At the septet performance in Cheltenham Arguelles informed us that the closing “Iron Pyrite” is loosely based upon the Stone Roses song “Fool’s Gold”, the result of a German radio commission which saw Arguelles creating jazz arrangements of British pop and rock songs. It opens with a bass and drum dialogue between Lasserson and Maddren, the groove that they eventually establish helping to underpin the tune and fuel the uninhibited soloing of Arguelles on tenor plus the spirited exchanges between Downes and Maddren – including the drummer’s own suitably volcanic solo.
“Tetra” is an excellent album that impresses with the quality of both the writing and the playing.

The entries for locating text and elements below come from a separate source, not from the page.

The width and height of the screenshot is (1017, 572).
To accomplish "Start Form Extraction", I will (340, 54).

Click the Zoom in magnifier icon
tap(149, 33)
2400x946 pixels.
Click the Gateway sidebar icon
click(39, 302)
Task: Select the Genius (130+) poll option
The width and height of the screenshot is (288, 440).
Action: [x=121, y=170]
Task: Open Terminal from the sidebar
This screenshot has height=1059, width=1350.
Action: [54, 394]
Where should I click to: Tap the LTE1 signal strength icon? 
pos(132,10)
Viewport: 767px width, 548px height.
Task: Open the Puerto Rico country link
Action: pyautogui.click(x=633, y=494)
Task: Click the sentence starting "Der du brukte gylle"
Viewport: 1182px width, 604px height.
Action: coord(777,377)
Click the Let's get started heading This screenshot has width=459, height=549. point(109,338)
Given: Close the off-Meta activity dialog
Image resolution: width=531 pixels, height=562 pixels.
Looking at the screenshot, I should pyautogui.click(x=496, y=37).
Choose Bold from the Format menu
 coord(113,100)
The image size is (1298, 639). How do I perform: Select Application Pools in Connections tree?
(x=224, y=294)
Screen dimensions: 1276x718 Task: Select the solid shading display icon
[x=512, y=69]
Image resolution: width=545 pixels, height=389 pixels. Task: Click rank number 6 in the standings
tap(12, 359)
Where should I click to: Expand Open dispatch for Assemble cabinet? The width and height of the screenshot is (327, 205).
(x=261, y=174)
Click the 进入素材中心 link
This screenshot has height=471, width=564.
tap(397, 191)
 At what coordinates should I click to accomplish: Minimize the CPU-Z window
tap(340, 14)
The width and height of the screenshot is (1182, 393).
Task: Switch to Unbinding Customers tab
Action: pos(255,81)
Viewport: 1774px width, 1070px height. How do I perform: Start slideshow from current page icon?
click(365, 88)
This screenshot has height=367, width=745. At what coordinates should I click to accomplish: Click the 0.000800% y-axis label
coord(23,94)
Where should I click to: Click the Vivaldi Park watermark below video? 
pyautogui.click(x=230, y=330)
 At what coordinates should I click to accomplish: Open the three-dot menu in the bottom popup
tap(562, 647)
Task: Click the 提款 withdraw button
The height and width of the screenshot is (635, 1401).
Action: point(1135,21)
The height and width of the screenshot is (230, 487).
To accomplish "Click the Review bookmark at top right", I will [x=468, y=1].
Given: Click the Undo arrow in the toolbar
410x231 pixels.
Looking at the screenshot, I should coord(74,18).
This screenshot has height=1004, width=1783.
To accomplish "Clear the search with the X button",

It’s easily on a par with “Phaedrus” and “Circularity” and ranks right up there with Arguelles’ best work, performing with this superb young band certainly seems to have given him a new lease of life.
It’s almost impossible to think that an album this good was recorded in a single day and mixed in two, although given the fact that the material had obviously been comprehensively road tested maybe it’s not THAT surprising. Nevertheless hats off to engineers Alex Killpartrick and Steve Arguelles whose efforts support the group supremely well.